Add OpenAI-Compatible Embedding API Support

Overview

This PR introduces support for OpenAI-compatible embedding APIs to SkillClaw, enabling users to leverage external embedding services (Jina, Azure OpenAI, Ollama, LocalAI, etc.) alongside the existing local embedding model support.

Motivation

The current SkillClaw implementation only supports local embedding models (SentenceTransformer).

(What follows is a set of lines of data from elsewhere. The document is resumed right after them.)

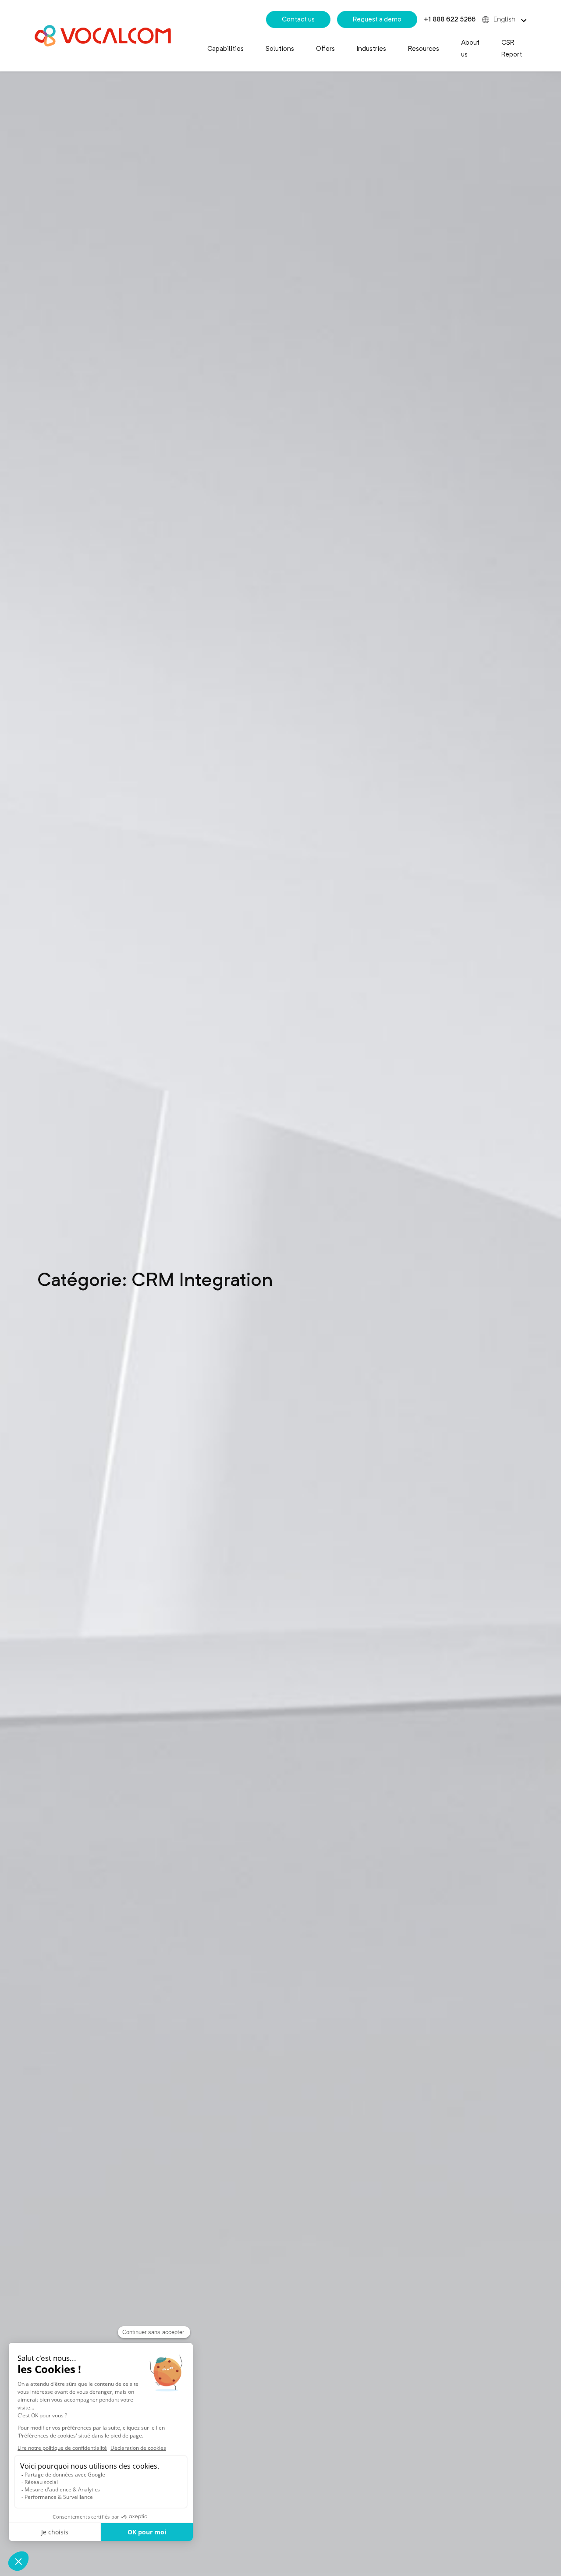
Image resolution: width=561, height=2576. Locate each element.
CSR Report (511, 48)
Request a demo (377, 19)
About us (470, 48)
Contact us (298, 19)
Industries (371, 49)
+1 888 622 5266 (450, 19)
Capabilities (225, 49)
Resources (423, 49)
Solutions (280, 49)
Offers (325, 49)
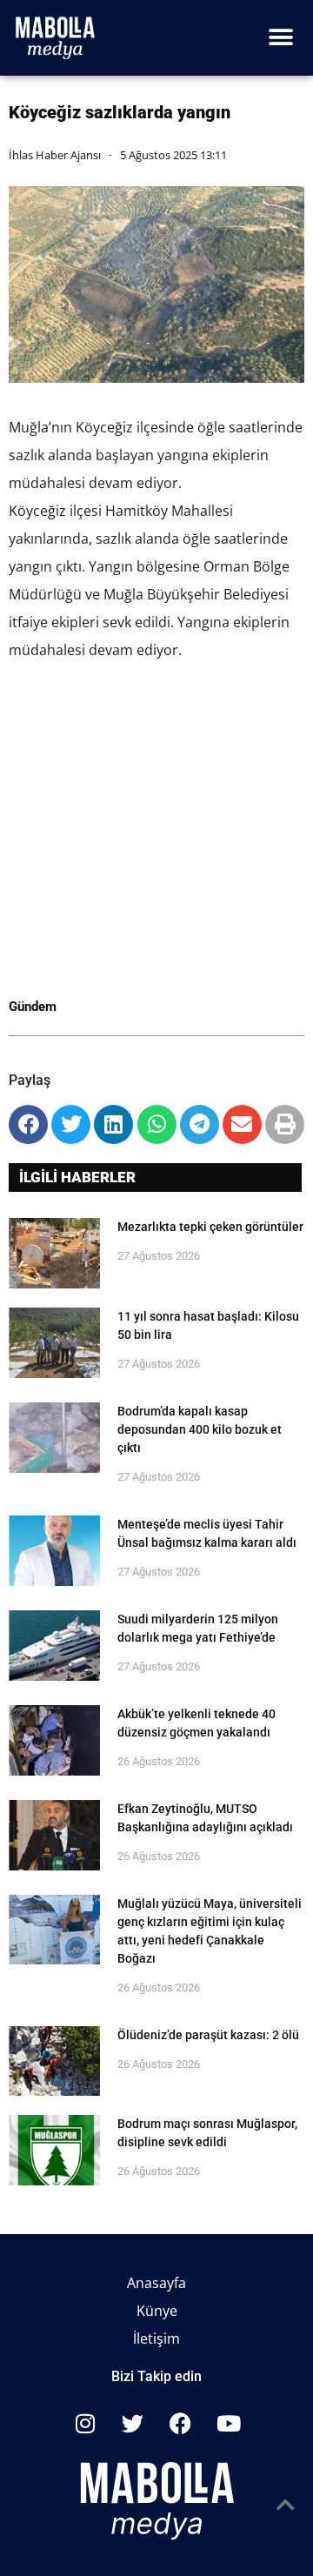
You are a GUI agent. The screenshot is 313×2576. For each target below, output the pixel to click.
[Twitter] (133, 2423)
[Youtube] (228, 2423)
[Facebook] (181, 2423)
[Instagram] (85, 2423)
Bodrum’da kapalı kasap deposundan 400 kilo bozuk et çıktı (199, 1429)
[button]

This PR adds flexibility by:

  • Supporting any service that implements the OpenAI embedding API specification
  • Enabling users to choose between local and remote embedding services
  • Reducing on-device resource requirements when using cloud-based APIs
  • Supporting multi-language embeddings through services like Jina

Changes

New Files

  • skillclaw/embedding_api_client.py - Complete OpenAI-compatible embedding API client

    • Supports any OpenAI-compatible API (Jina, Azure OpenAI, Ollama, LocalAI, etc.)
    • L2 normalization support
    • Automatic request retry and error handling
    • Lazy-loaded requests session for efficiency
  • tests/test_embedding_api.py - Comprehensive test suite (9 tests + 1 integration test)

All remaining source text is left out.